Phonon Anharmonicity in Few-Layer Black Phosphorus

Abstract

We report a temperature-dependent Raman spectroscopy study of few-layer black phosphorus (BP) with varied incident polarization and sample thickness. The Raman-active modes A_g¹, B_2g, and A_g² exhibit a frequency downshift, while their line width tends to increase with increasing temperature. To understand the details of these phenomena, we perform first-principles density functional theory calculations on freestanding monolayer BP. The effect of thermal expansion is included by constraining the temperature-dependent lattice constant. The study of the temperature-induced shift of the phonon frequencies is carried out using ab initio molecular dynamics simulations. The normal-mode frequencies are calculated by identifying the peak positions from the magnitude of the Fourier transform of the total velocity autocorrelation. Anharmonicity induces a frequency shift for each individual mode, and the three- and four-phonon process coefficients are extracted. These results are compared with those obtained from many-body perturbation theory, giving access to phonon lifetimes and lattice thermal conductivity. We establish that the frequency downshift is primarily due to phonon-phonon scattering while thermal expansion only contributes indirectly by renormalizing the phonon-phonon scattering.

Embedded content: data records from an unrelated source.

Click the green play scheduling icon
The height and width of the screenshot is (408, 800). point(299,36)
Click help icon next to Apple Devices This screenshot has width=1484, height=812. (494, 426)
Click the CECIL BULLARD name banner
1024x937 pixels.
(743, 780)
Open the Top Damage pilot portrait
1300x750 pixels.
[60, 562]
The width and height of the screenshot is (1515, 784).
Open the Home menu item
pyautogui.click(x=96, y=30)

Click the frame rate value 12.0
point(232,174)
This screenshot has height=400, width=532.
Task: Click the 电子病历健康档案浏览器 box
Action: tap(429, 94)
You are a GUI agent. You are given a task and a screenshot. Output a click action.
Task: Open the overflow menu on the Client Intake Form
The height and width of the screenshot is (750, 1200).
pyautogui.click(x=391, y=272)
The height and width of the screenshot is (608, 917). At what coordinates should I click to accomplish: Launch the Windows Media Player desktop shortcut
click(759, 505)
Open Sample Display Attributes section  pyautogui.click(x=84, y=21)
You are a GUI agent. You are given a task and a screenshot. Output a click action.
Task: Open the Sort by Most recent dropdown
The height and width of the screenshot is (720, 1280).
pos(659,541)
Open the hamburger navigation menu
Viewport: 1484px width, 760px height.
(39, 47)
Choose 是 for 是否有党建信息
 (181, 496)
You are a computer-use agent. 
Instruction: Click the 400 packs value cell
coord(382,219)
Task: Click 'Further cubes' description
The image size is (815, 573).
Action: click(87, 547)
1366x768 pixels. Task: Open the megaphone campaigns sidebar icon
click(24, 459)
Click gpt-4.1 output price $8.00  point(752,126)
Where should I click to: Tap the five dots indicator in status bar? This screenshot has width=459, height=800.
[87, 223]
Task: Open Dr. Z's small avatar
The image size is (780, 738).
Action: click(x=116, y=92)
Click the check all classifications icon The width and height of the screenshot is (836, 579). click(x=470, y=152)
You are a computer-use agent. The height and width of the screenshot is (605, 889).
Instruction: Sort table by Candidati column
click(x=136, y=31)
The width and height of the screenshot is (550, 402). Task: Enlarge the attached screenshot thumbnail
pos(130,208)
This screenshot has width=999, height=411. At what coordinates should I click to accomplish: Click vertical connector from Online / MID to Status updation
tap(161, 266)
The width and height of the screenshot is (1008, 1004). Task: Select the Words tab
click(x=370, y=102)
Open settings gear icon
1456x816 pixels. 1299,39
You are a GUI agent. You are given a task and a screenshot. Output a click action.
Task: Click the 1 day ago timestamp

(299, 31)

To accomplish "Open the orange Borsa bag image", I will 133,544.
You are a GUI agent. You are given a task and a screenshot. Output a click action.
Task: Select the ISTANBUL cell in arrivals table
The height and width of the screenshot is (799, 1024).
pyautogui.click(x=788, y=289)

Overall, the theoretical results are in excellent agreement with experiment, thus showing that controlling phonon scattering in BP could result in better thermoelectric devices or transistors that dissipate heat more effectively when confined to the nanoscale.

Keywords: Raman spectroscopy; anharmonicity; black phosphorus; first-principles; frequency shift; phonon lifetime; phonon−phonon coupling.